::: Extract

We show how to run a local Kafka cluster using Docker containers. We will also show how to produce and consume events from Kafka using the CLI.
The cluster is set up using Confluent images. In particular, we set up 4 services:
- Zookeeper
- Kafka Server (the broker)
- Confluent Schema Registry (for use in later article...)
- Confluent Control Center (the UI to interact with the cluster)
Note that Kafka 3.4 introduces the capability to move a Kafka cluster from Zookeeper to KRaft mode. At the time this article is written, Confluent still has not released the new Docker image with Kafka 3.4. As such, we still use Zookeeper in this tutorial. For a discussion about Zookeeper and KRaft, refer to this article.
Services will be powered up and orchestrated using docker-compose. Let us quickly review the configurations.
As usual, we need to attach Zookeeper to our Kafka cluster. Zookeeper is responsible for storing metadata regarding the cluster (e.g. where partitions live, which replica is the leader, etc...). This "extra" service that always needs to be started alongside a Kafka cluster will soon be deprecated; as metadata management will be fully internalized in the Kafka cluster, using the new Kafka Raft Metadata mode, shortened to KRaft.
Confluent's implementation of Zookeeper provides a few configurations, available here.
In particular, We need to tell Zookeper on which port to listen to connections from clients, in our case Apache Kafka. This is configured with the key ZOOKEEPER_CLIENT_PORT
. Once this port is chosen, expose the corresponding port in the container. This configuration alone is enough to enable communication between the Kafka cluster and Zookeeper. The corresponding configuration is available below, as used in our docker-compose file.

::::::
::: Stored rows

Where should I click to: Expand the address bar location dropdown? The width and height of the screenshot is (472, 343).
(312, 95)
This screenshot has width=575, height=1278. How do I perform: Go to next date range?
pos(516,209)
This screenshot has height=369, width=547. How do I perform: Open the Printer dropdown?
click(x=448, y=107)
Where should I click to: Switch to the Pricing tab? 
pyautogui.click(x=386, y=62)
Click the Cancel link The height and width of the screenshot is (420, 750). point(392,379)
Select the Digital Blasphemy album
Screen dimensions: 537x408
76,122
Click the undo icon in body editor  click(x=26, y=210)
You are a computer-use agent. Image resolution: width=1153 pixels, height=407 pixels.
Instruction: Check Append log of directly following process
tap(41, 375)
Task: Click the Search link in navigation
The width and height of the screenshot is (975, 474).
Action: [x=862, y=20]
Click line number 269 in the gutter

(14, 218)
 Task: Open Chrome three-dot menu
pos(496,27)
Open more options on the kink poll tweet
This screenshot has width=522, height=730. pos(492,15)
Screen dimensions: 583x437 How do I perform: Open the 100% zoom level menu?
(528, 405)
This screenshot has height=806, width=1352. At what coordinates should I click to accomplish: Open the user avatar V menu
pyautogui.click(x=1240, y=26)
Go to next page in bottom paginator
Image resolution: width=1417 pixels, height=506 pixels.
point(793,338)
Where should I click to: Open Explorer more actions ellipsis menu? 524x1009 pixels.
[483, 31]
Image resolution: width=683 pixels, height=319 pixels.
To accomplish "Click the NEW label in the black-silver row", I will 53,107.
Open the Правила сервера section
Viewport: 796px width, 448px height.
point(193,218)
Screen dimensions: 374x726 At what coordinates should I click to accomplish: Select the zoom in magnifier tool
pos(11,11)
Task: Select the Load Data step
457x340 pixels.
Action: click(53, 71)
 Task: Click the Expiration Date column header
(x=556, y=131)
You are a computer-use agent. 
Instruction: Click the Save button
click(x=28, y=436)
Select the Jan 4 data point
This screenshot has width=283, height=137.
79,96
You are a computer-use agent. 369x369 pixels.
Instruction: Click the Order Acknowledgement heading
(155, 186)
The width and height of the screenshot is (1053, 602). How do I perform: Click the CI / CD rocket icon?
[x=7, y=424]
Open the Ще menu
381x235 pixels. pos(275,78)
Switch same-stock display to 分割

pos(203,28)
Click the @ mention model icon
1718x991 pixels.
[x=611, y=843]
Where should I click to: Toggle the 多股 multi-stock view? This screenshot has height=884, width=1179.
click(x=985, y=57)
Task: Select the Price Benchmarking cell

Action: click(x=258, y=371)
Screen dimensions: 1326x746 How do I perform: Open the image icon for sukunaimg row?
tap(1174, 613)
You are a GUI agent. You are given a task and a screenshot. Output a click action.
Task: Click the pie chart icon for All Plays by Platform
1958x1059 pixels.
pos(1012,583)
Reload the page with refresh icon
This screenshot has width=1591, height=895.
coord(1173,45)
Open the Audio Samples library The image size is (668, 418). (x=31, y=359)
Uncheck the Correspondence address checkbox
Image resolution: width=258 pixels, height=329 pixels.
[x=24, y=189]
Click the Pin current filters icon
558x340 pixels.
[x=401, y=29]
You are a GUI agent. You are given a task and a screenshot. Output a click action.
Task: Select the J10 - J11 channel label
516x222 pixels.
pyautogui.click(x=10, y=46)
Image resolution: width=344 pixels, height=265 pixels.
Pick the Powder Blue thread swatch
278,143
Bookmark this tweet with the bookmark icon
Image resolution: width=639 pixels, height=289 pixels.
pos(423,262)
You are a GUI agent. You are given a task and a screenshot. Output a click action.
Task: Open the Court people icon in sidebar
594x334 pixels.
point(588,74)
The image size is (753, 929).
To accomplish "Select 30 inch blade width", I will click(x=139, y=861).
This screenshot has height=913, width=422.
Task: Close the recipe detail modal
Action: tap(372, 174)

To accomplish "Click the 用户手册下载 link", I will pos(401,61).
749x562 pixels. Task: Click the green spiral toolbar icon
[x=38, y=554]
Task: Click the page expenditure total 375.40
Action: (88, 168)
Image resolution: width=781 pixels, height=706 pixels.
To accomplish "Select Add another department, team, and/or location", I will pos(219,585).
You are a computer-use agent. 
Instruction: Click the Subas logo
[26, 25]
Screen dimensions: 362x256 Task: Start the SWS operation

::::::

Instructions:
(a) In the Kafka-on-Docker tutorial, what configuration key sets the port on which Zookeeper listens for client connections?
(b) For each statement, answer yes or no to whether the Kafka-on-Docker tutorial supports it, and quote the words of the tutorial that decide it. (i) The cluster is built from Confluent images. (ii) The tutorial runs the cluster in KRaft mode. (iii) The services are orchestrated with Kubernetes.
(c) Pick up the Kafka-on-Docker tutorial after its last sentence and write the next part.
The records have no role here.

Answers given:
(a) ZOOKEEPER_CLIENT_PORT

(b)
(i) Yes: "The cluster is set up using Confluent images."
(ii) No: "As such, we still use Zookeeper in this tutorial."
(iii) No: "Services will be powered up and orchestrated using docker-compose."

(c)
version: '3.3'
services:
zookeeper:
image: confluentinc/cp-zookeeper:7.2.1
hostname: zookeeper
container_name: zookeeper
ports:
- "2181:2181"
environment:
ZOOKEEPER_CLIENT_PORT: 2181
broker:
...
schema-registry:
...
control-center:
...
We also need to configure a single Kafka broker, with a minimum viable configuration. We need to specify the port mappings, and the networking settings (Zookeeper, advertised listeners, etc...). In addition, we set some basic logging and metrics configurations.
Details about the configuration can be found on Confluent website; and all configurations can be found here.
version: '3.3'
services:
zookeeper:
...
broker:
image: confluentinc/cp-server:7.2.1
hostname: broker
container_name: broker
depends_on:
- zookeeper
ports:
- "9092:9092"
- "29092:29092"
environment:
KAFKA_BROKER_ID: 1
KAFKA_ZOOKEEPER_CONNECT: 'zookeeper:2181'
KAFKA_LISTENER_SECURITY_PROTOCOL_MAP: PLAINTEXT:PLAINTEXT,PLAINTEXT_HOST:PLAINTEXT
KAFKA_LOG4J_LOGGERS: org.apache.zookeeper=ERROR,org.apache.kafka=ERROR, kafka=ERROR, kafka.cluster=ERROR,kafka.controller=ERROR, kafka.coordinator=ERROR,kafka.log=ERROR,kafka.server=ERROR,kafka.zookeeper=ERROR,state.change.logger=ERROR
KAFKA_LOG4J_ROOT_LOGLEVEL: ERROR
KAFKA_ADVERTISED_LISTENERS: PLAINTEXT://broker:29092,PLAINTEXT_HOST://localhost:9092
KAFKA_METRIC_REPORTERS: io.confluent.metrics.reporter.ConfluentMetricsReporter
KAFKA_OFFSETS_TOPIC_REPLICATION_FACTOR: 1
KAFKA_CONFLUENT_SCHEMA_REGISTRY_URL: http://schema-registry:8081
CONFLUENT_METRICS_REPORTER_BOOTSTRAP_SERVERS: broker:29092
CONFLUENT_METRICS_ENABLE: 'true'
schema-registry:
...
control-center:
...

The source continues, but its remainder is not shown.